[Element and text location data]
****************

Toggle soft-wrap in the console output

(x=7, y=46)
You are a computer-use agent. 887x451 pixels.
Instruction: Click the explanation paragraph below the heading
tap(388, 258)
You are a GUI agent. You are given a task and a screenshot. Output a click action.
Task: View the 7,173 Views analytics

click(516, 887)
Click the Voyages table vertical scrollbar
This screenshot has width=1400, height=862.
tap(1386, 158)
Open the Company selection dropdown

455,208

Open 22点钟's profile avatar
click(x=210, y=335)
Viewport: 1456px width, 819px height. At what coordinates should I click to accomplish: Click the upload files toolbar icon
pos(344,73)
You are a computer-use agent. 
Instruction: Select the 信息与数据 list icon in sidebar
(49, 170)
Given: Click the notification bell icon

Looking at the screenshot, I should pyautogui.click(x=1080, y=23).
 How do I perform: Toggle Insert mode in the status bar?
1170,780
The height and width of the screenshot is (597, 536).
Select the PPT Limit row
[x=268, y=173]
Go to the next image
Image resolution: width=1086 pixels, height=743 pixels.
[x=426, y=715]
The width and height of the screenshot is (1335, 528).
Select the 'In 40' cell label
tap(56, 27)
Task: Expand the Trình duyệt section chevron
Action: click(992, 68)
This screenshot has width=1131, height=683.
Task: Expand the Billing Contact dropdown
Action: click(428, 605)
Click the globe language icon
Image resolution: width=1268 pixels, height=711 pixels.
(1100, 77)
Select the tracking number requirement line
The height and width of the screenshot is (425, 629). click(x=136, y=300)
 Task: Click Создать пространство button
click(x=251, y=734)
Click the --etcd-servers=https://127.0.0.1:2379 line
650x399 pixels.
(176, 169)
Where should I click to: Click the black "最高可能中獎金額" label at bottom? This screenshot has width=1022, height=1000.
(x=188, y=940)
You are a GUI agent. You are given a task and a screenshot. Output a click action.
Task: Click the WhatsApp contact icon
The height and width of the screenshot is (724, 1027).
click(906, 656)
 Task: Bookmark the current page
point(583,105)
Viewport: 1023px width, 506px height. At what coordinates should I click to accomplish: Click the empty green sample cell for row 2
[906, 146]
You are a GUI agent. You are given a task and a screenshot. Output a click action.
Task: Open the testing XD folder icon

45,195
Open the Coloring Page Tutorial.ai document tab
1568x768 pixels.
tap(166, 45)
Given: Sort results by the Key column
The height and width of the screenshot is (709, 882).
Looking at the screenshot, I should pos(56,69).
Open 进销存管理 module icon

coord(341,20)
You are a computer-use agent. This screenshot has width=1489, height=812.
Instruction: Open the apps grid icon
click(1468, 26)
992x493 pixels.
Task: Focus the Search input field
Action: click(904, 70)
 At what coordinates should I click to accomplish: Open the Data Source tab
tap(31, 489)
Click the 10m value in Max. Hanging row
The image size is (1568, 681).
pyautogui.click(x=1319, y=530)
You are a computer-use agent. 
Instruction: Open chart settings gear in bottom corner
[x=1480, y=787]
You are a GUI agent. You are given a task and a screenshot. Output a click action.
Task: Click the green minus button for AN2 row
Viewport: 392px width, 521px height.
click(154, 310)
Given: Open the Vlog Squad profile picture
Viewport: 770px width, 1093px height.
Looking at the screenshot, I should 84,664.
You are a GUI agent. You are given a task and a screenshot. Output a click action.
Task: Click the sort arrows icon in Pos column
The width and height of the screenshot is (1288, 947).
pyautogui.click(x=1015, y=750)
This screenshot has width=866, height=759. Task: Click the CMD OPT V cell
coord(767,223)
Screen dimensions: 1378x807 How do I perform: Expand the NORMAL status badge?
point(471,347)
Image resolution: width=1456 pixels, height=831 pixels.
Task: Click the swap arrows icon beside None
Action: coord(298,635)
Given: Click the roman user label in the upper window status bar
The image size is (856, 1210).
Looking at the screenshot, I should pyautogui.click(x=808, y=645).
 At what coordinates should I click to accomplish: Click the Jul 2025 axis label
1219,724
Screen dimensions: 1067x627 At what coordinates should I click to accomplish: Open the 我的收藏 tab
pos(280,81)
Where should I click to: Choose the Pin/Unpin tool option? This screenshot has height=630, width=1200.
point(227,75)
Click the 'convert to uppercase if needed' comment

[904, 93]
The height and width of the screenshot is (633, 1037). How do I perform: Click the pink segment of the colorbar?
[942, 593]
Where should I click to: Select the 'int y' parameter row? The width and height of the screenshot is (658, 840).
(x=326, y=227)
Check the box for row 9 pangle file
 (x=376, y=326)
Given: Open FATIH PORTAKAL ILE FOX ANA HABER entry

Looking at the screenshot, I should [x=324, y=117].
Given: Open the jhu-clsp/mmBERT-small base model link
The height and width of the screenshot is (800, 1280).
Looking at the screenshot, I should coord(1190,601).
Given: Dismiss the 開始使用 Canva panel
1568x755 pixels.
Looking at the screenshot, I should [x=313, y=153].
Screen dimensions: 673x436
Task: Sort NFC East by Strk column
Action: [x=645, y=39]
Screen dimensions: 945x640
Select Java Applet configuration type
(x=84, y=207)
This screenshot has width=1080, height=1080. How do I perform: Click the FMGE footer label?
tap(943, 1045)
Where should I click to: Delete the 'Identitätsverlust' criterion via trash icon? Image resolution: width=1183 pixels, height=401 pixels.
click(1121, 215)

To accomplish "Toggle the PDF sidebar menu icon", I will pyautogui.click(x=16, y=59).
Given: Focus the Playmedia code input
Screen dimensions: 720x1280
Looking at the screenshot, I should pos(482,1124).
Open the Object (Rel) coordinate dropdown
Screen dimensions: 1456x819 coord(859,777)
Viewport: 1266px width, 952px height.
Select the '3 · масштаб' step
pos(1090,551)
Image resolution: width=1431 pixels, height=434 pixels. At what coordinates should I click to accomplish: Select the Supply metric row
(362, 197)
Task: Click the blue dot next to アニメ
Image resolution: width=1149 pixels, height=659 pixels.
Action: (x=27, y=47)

****************

- [What you should do]
Report every line of the data above that contains the string "Viewport", matching case exactly.

- [In response]
Viewport: 1456px width, 819px height. At what coordinates should I click to accomplish: Click the upload files toolbar icon
Viewport: 1023px width, 506px height. At what coordinates should I click to accomplish: Click the empty green sample cell for row 2
Viewport: 392px width, 521px height.
Viewport: 770px width, 1093px height.
Viewport: 1266px width, 952px height.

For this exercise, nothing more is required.